With a built-in phone connection system, the Nissan Ariya will install updates to its software automatically, without having to be plugged in anywhere. At the moment this is a fairly rare feature but is expected to become more common as manufacturers catch up with the technology.
There is plenty of space for front and rear passengers who will sit high up in reasonable comfort. There is an airy feel to the cabin with a sweeping windscreen letting plenty of light in and giving excellent visibility of the road ahead. The centre console also slides back and forth to create extra room in the front or the rear as you need it, and the flat floor makes it feel even roomier, without the intrusion of a transmission tunnel.
Build quality cannot be assessed at this point because the Nissan Ariya hasn't yet been launched, but given the attention to detail shown in the pre-launch cars and the likely price point, it is expected that they will be well built and feature high-quality materials.

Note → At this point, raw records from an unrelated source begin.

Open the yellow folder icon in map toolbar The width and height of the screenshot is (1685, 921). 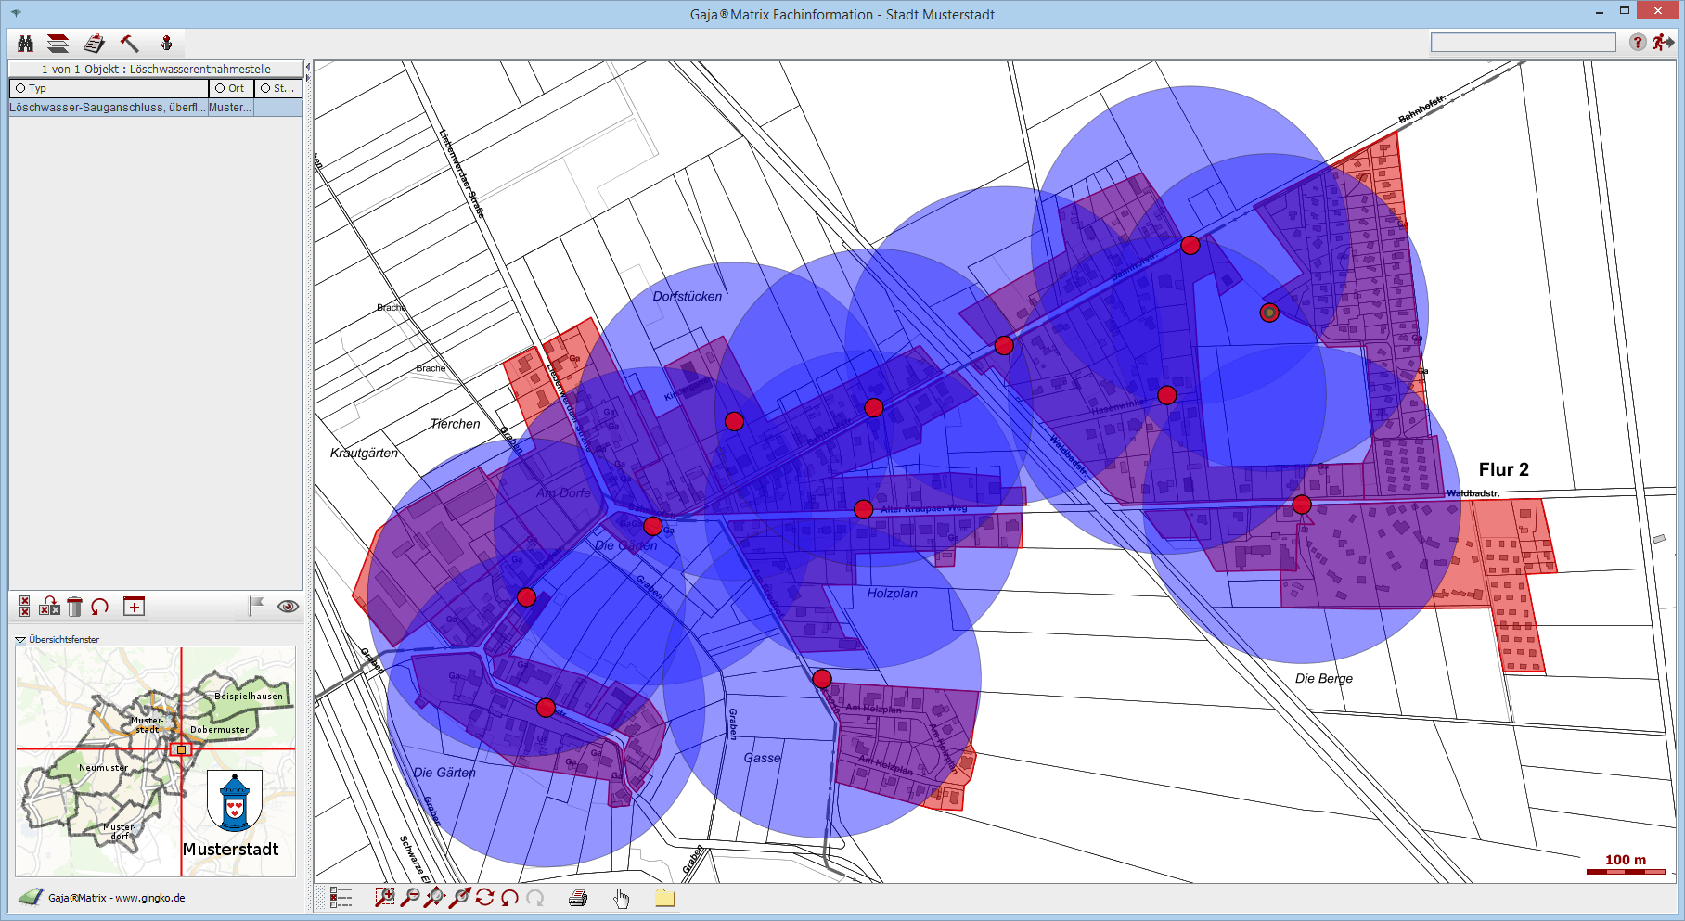pos(664,897)
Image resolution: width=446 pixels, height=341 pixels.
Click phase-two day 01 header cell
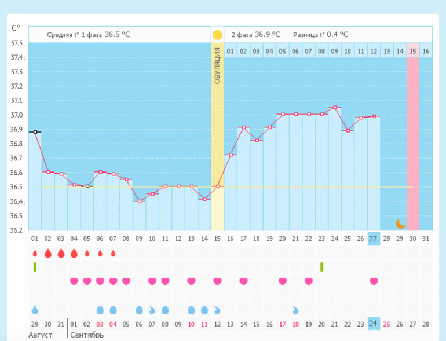pos(230,51)
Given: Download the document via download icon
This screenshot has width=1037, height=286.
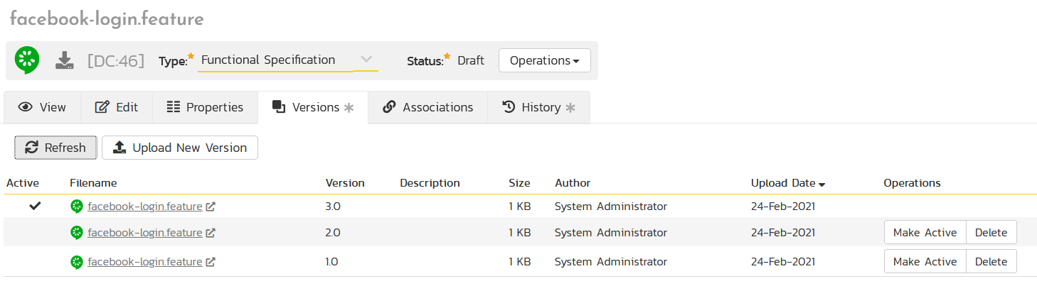Looking at the screenshot, I should pyautogui.click(x=65, y=60).
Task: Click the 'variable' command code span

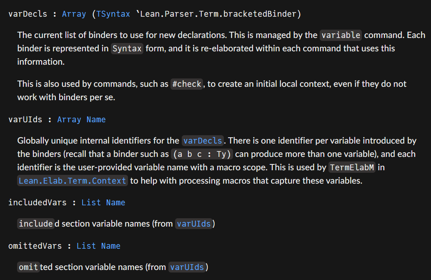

The Nissan Ariya SUV hasn't yet been launched, so likewise it hasn't undergone its Euro NCAP crash test yet, but it does feature a lot of the latest safety technology, including Nissan's ProPILOT system, which offers a range of safety and driver assistance features. It plans ahead for you and monitors factors such as lane keeping, and speed approaching bends and junctions, intervening if it needs to do so. Adaptive cruise control will also feature as part of this technology.
Expect a brace of airbags and a range of other active and passive safety systems to keep you and your passengers as safe as possible. Hopefully you won't ever need to experience any of the more active features of the ProPILOT system, but at least you know they are there.
At the time of writing, the list price of the Nissan Ariya has not yet been officially announced by Nissan, but it is anticipated that the list price for the entry level 63kWh, two wheel drive model, with its range of 223 miles, is likely to be around £40,000. Four-wheel drive versions are likely to be significantly more, rising to around £60,000 for the 87kWh Nissan Ariya e 4orce Performance model.